The nice part about fishing all the time is that an angler can spare moments for just sitting and watching the water. These spells don't even have to have a purpose, but it is hard not to discover some secrets during such interludes. The fisherman without a schedule doesn't need to rush about, casting furiously in a hunt for every possible trout. For this reason, he usually catches more of them.— Gary LaFontaine, Trout Flies: Proven Patterns
Growing up in Connecticut Gary LaFontaine caught his first fish at age eight using a fly. At age 15 he published his first fishing article. In 1963 he attended the University of Montana majoring in Behavioral Psychology. Gary and his wife Ardyce returned to Connecticut where she worked with mentally disabled children. They moved in 1973 to Deer Lodge, Montana where Gary worked as a guard at the Montana State Prison. He later took up a post in the children's ward at the historic Montana State Hospital in Warm Springs, Montana.
His wife Ardyce died in 1994 from a long debilitating illness. It wasn't long until news that he had ALS spread throughout the flyfishing world. By 2000 he was wheelchair bound, but he was still a prominent figure, still attending conventions like the Federation of Flyfishers.
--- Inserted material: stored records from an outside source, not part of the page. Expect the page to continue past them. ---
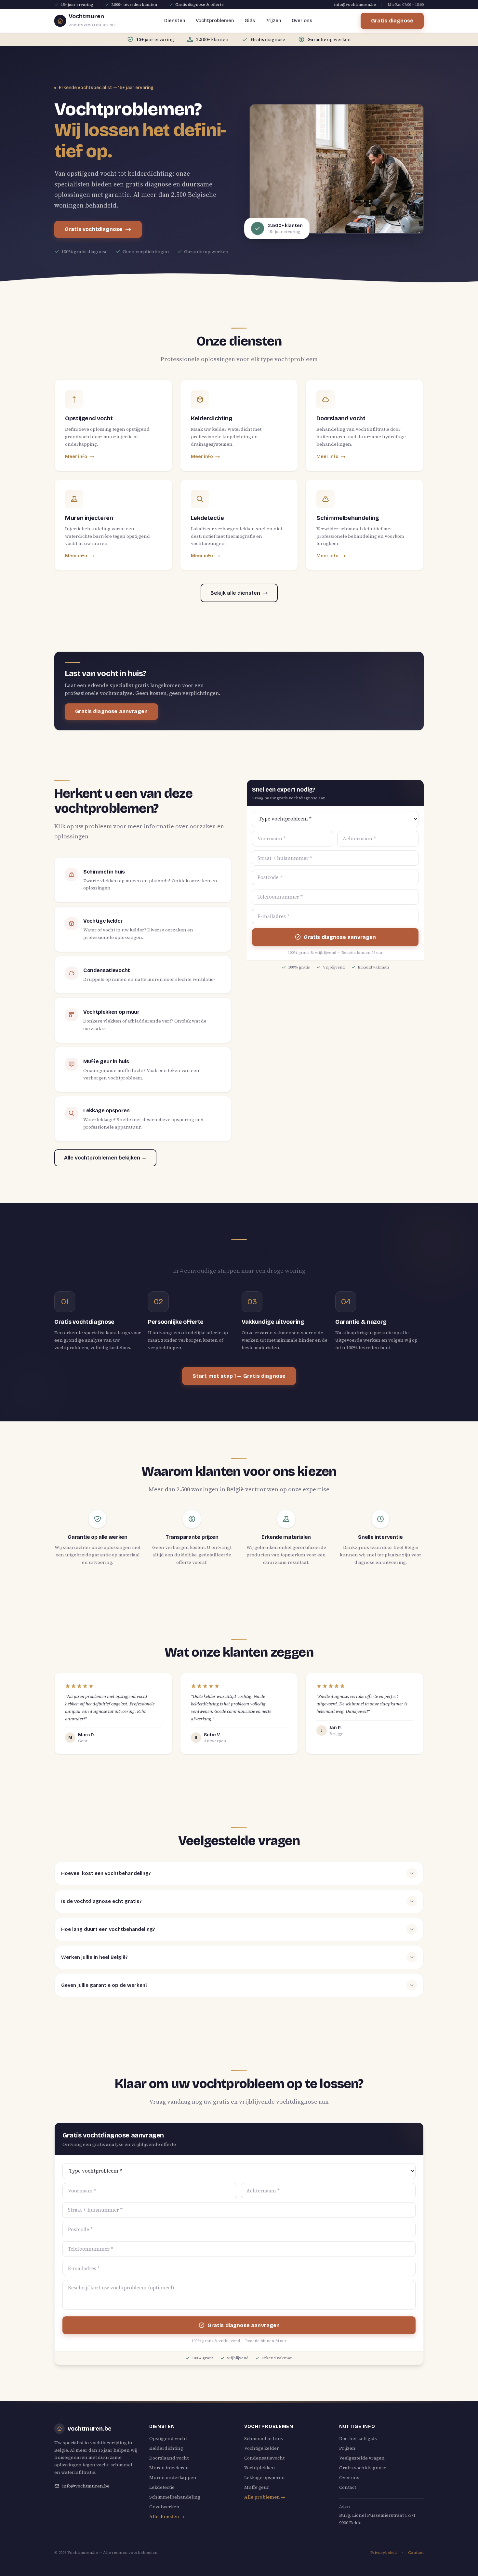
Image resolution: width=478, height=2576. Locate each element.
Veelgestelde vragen (362, 2458)
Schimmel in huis (263, 2438)
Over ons (302, 20)
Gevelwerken (164, 2506)
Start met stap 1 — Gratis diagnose (239, 1376)
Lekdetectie (162, 2487)
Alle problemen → (264, 2497)
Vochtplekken (259, 2467)
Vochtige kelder (261, 2448)
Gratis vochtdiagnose (93, 229)
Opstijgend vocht (168, 2438)
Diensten (174, 20)
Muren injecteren (169, 2467)
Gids (250, 20)
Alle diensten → (166, 2516)
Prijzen (273, 20)
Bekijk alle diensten (235, 593)
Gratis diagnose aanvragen (111, 711)
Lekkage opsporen (264, 2477)
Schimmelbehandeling (174, 2497)
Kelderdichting (166, 2448)
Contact (347, 2487)
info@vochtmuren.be (355, 4)
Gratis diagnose (392, 21)
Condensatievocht (264, 2458)
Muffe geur (256, 2487)
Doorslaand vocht (169, 2458)
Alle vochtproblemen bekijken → (105, 1158)
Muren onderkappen (172, 2477)
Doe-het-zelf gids (358, 2438)
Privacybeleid (383, 2552)
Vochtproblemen (215, 20)
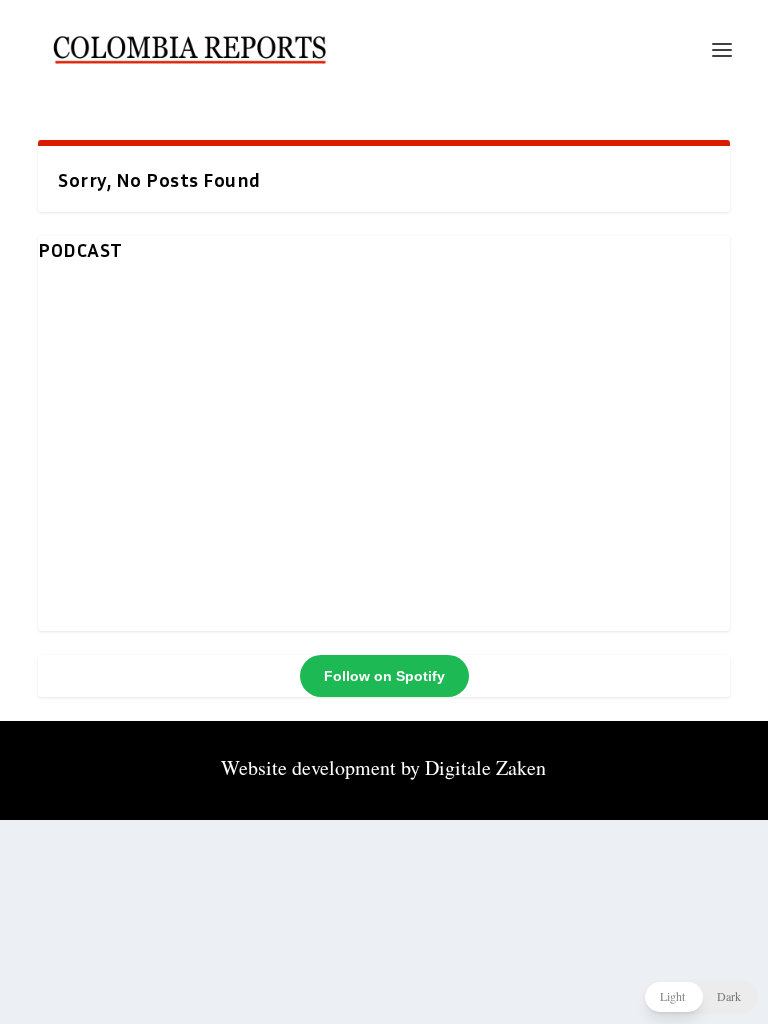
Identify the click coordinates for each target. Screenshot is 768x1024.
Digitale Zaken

It was in 1990 that he won the Arnold Gingrich Memorial Award for Lifetime Writing Achievements, after which he continued writing for another ten years. He was awarded Angler of the Year in 1996 by Fly, Rod and Reel magazine.
Challenge of the Trout was his first book that was published in 1976 (no longer in print). His second book Caddisflies gained him national recognition in 1981. The next book he published was The Dry Fly: New Angles in 1990. Then Trout Flies: Proven Patterns in 1993 and then Flyfishing Mountain Lakes in 1996.